(Written exercise): Starting with the line containing "You are a computer-use agent. This" and going on through the line containing "Action: (x=68, y=218)", change "Instruction" to "Command" and keep everything else the same. Give only those lines, without the pictures.

(Listed entries):
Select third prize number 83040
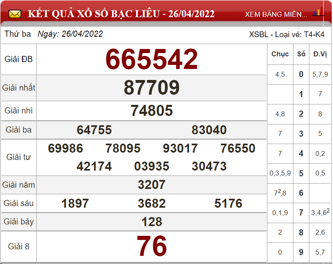 pos(209,130)
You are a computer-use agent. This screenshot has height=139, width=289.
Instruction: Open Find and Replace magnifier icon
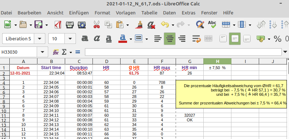tap(200, 24)
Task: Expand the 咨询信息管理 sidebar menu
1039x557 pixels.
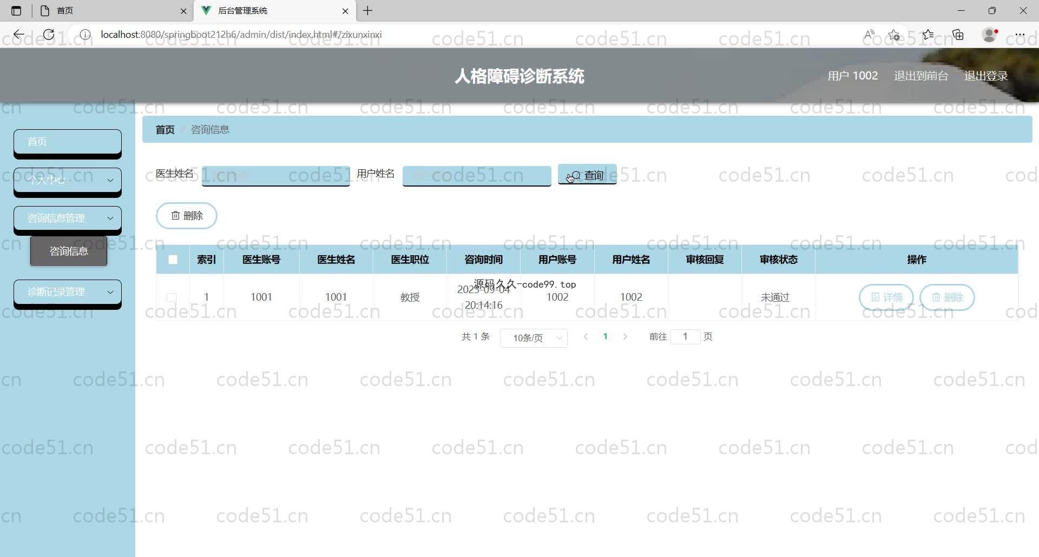Action: (x=68, y=218)
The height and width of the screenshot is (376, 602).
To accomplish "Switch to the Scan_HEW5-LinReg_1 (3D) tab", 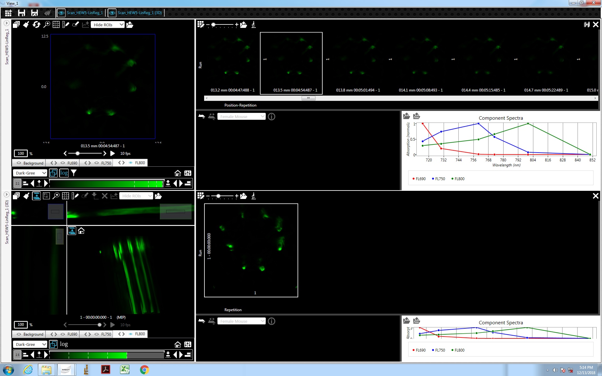I will coord(140,13).
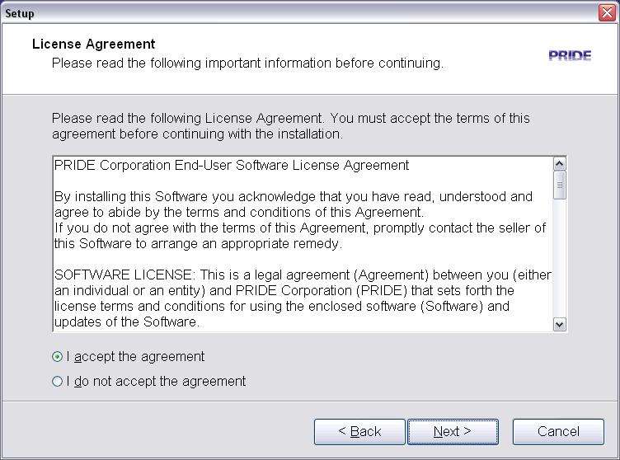Cancel the installation with the Cancel button
620x460 pixels.
[558, 431]
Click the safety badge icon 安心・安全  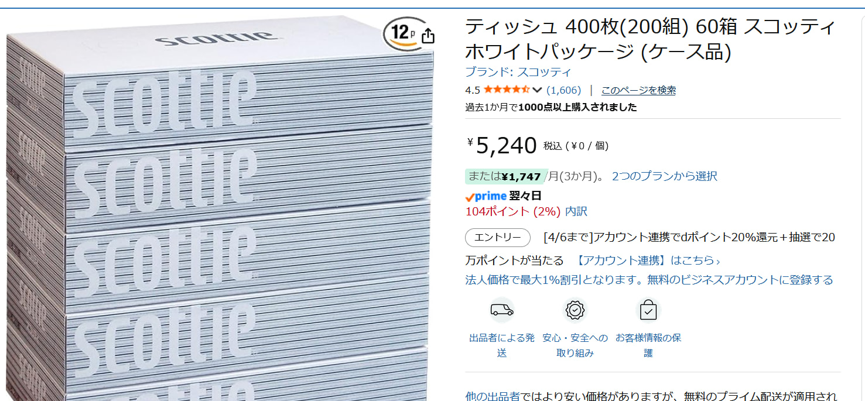pos(575,310)
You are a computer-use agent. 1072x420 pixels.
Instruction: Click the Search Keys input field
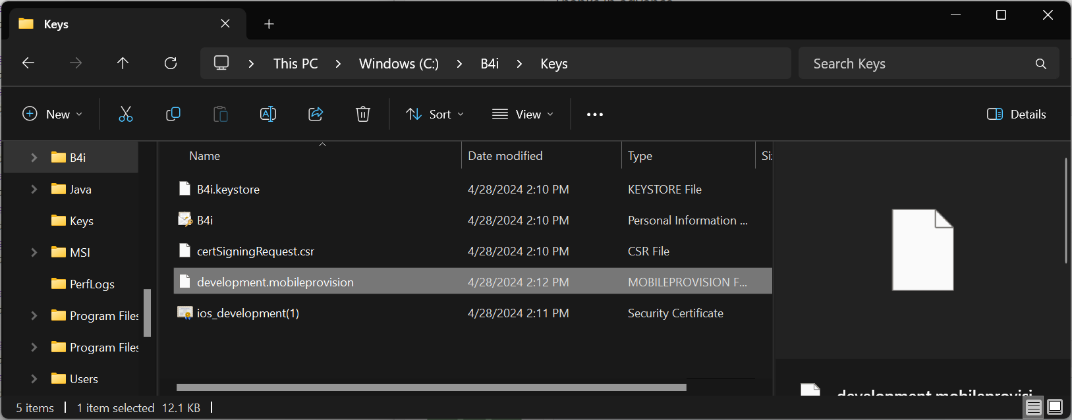point(919,64)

(Response to the task):
You are a computer-use agent. This screenshot has height=139, width=289.
Command: Open Find and Replace magnifier icon
tap(200, 24)
Task: Expand the 咨询信息管理 sidebar menu
1039x557 pixels.
Action: (x=68, y=218)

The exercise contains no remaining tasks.